Can’t you just add the compiler flag with an increased value?
For this particular issue yes one thing we need to try. But someone needs to get in there and figure out where in the metal driver/compiler you would set it then build and test it on Mac.
If you know anyone who does programming on the Mac and would like to help us, please let us know.
It seems to be a clang thing, and it’s a fairly recent change that’s bothering more people than us, it seems: https://github.com/llvm/llvm-project/issues/48973
I can code, but I’ve been trying to retrieve my old account because Apple doesn’t allow me to do it via email (need xcode).
Good catch, hunterk.
Unfortunately, the C/UNIX world has a bad history with ill defined scope of responsibility. Infamously, ANSI C even fails to make clear who’s responsibility it is to define how structs are structured which led to incompatibilities (most famously with the difference between win32 delphi vs visual C).
I can confirm they all appear to work now, although really really slowly, at least in the nightly build I’m using (on my 8core m1). Perhaps due to a different setting I haven’t set or have yet to set. The app has so many settings these things can be difficult to nail down.
At any rate, real progress!
Hi, I can confirm that Mega Bezel works with the new Vulkan driver, but just crawls.
On Macs I highly recommend the koko-aio shader (also under bezel) that performs incredibly well and in HDR!
What GPUs are both of you using in your systems?
It’s the M1 Silicon Mac with this integrated CPU/GPU structure. Performance-wise it’s a beast and quite capable, but these shaders let them just crawl. A new M2 Mini Pro is in order, we‘ll see whether this can make a difference. However also the M1s are not really underpowered … if you have any ideas, very happy to test!
Yeah, I’ve heard the M1 Silicon is supposed to be quit good.

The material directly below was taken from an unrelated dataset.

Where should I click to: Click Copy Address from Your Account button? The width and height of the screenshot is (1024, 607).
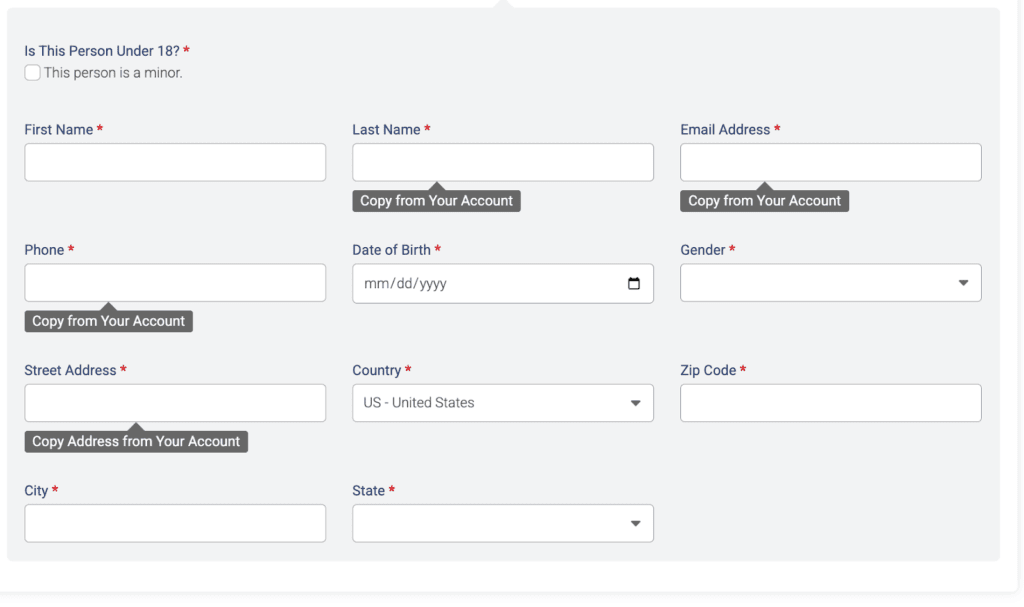(x=136, y=441)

There is another user who has tried this and gotten good performance on their M1 Pro running on MACOS Ventura.
I’ll get more test results / numbers from them tonight that I can share with you.
I also have an M1 and am experiencing the same issues. Edit: Can run Shadow of the Tomb Raider handily even though it’s running on Rosetta (cpu emulation)
Can you check what the resolution is coming out of the core?
You can do this by changing the second parameter in the list which is something like resolution debug.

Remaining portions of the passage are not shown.